CRLGMar 25, 2023

No more Reviewer #2: Subverting Automatic Paper-Reviewer Assignment using Adversarial Learning

arXiv:2303.14443v112 citationsh-index: 71
Originality Highly original
AI Analysis

This exposes vulnerabilities in automated review systems used by academic conferences, posing a threat to the integrity of peer review processes.

The authors tackled the problem of manipulating automatic paper-reviewer assignment systems by developing an adversarial attack that adapts papers to mislead assignments and select reviewers, achieving success in simulations with 165 reviewers at an IEEE S&P conference while keeping papers plausible.
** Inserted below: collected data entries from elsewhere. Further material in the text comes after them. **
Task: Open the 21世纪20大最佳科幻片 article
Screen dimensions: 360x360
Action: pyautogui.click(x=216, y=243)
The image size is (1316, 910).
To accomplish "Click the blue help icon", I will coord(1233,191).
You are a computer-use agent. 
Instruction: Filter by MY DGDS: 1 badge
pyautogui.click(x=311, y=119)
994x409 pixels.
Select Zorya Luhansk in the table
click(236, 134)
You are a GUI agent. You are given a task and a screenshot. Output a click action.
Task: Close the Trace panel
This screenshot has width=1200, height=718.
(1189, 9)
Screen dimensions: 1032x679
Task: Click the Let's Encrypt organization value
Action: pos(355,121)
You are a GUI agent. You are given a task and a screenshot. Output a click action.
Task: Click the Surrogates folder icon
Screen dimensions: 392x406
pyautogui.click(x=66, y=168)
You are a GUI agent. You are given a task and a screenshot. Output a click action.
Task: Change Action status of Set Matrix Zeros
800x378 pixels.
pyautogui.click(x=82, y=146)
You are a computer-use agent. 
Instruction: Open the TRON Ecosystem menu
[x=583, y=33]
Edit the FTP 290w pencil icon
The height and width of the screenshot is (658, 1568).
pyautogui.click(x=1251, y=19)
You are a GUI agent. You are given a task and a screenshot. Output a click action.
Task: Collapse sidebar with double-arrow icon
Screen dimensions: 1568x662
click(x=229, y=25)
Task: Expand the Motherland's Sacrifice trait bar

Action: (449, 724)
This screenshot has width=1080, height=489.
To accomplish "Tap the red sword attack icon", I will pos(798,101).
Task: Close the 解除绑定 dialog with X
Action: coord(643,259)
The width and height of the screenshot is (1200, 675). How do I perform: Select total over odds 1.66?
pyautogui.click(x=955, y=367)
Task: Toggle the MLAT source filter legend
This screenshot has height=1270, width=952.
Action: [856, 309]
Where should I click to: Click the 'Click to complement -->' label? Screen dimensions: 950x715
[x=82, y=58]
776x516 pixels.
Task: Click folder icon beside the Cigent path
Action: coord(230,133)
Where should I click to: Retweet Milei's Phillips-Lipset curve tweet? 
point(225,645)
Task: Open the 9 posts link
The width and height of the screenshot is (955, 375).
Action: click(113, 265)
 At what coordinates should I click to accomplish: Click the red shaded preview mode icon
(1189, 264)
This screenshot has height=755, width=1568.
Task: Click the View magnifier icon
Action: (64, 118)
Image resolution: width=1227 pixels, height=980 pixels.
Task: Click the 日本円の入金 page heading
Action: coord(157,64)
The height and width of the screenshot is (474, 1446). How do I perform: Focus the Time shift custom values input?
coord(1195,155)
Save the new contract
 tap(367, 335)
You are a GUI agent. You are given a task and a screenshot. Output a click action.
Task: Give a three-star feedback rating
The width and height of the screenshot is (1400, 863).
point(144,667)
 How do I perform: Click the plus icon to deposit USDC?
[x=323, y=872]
The number of papers submitted to academic conferences is steadily rising in many scientific disciplines. To handle this growth, systems for automatic paper-reviewer assignments are increasingly used during the reviewing process. These systems use statistical topic models to characterize the content of submissions and automate the assignment to reviewers. In this paper, we show that this automation can be manipulated using adversarial learning. We propose an attack that adapts a given paper so that it misleads the assignment and selects its own reviewers. Our attack is based on a novel optimization strategy that alternates between the feature space and problem space to realize unobtrusive changes to the paper. To evaluate the feasibility of our attack, we simulate the paper-reviewer assignment of an actual security conference (IEEE S&P) with 165 reviewers on the program committee. Our results show that we can successfully select and remove reviewers without access to the assignment system. Moreover, we demonstrate that the manipulated papers remain plausible and are often indistinguishable from benign submissions.